→ **ACTIVITY**
Would you write out, exactly as they stand, all lines from the one containing "You are a computer-use agent. Screen" through the end of the listing below, and only those?
■ ■ ■ ■ ■
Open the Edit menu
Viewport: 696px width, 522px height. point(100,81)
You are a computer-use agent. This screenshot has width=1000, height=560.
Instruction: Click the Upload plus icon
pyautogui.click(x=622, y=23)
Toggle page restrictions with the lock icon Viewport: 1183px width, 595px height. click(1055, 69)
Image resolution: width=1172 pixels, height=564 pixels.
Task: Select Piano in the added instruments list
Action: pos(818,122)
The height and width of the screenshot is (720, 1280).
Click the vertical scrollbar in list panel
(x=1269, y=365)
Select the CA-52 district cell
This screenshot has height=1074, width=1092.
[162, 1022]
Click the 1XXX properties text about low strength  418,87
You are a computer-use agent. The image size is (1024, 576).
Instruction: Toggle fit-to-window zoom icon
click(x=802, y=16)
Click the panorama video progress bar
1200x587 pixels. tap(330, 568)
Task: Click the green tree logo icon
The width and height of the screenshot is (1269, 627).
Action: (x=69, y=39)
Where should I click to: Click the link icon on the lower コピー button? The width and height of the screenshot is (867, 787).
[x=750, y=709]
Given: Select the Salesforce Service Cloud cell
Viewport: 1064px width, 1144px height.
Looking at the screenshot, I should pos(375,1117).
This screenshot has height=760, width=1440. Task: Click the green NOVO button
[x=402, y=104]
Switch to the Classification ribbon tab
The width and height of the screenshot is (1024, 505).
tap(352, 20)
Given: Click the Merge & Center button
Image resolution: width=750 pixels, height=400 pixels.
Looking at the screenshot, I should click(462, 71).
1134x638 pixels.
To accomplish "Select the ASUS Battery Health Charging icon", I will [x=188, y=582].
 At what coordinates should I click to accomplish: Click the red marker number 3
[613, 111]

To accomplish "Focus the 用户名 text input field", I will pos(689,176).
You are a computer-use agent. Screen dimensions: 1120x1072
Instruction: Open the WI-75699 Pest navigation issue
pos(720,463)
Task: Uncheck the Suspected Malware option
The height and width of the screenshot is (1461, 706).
■ ■ ■ ■ ■
→ **PROBLEM SOLUTION**
You are a computer-use agent. Screen dimensions: 1120x1072
Instruction: Open the WI-75699 Pest navigation issue
pos(720,463)
Task: Uncheck the Suspected Malware option
The height and width of the screenshot is (1461, 706).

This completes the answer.